The Lencer Laboratory studies the cell and molecular biology of polarized epithelial cells that line mucosal surfaces. These projects relate to how barrier epithelial cells interact with the luminal and sub-epithelial microenvironment, and to the biology of microbial pathogenesis and mucosal host defense.
One project aims to elucidate how apical membrane glycosphingolipids of barrier epithelial cells sense enterotoxin or virus binding to induce rapid degradation of the PARD6B/aPKC polarity complex and down regulation of the apical endosome - thus providing a form of innate and cell-autonomous host defense, independently of pattern-recognition, by blocking pathogen entry.

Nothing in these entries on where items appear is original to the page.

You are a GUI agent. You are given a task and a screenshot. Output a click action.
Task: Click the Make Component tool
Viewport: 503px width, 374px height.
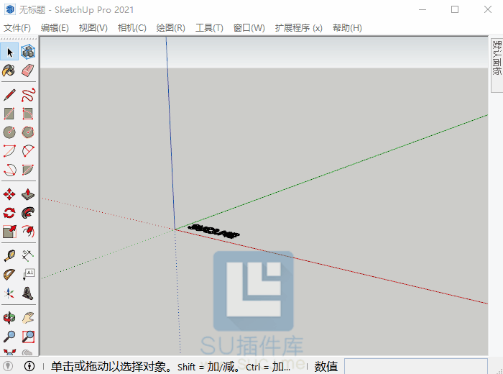pyautogui.click(x=28, y=52)
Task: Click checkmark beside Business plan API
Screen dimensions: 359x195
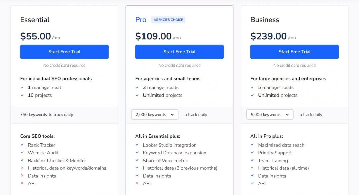Action: pos(252,183)
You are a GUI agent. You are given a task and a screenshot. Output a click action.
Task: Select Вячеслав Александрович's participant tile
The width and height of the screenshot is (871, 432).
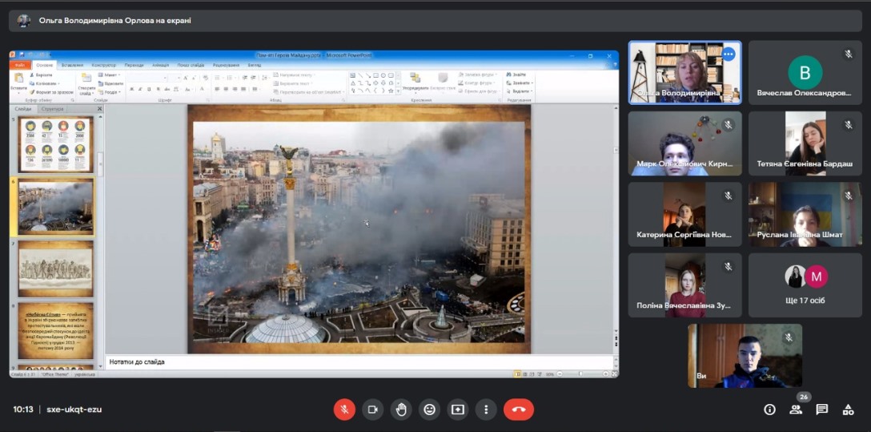805,73

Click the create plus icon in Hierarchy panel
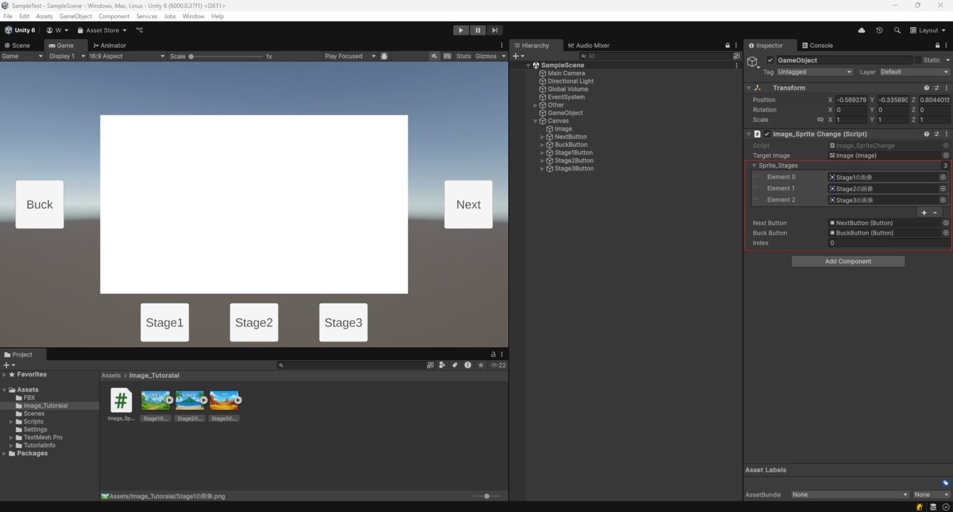coord(515,56)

A second project aims to elucidate how the IBD-risk gene C1ORF106/INAVA acts in human intestinal epithelia to manage environmentally-induced cell stress, inflammation, and the integrity of mucosal surfaces.
In a third area of current research, we focus on the endoplasmic reticulum (ER) stress sensors IRE1a and IRE1b and how they detect ER dysfunction to accommodate cellular stress, enable proteostasis, and contribute to innate host defense at mucosal surfaces.
Lastly, in a fourth area of research we study how gut microbes affect hunger, satiety and food choice.
Research in the following areas have led to 15 patent awards
The FcRn research program led to the founding of a Biotech company that was acquired by Biogen Idec and two novel biologics now FDA approved: Alprolix and Eloctate for treatment of hemophilia A and B.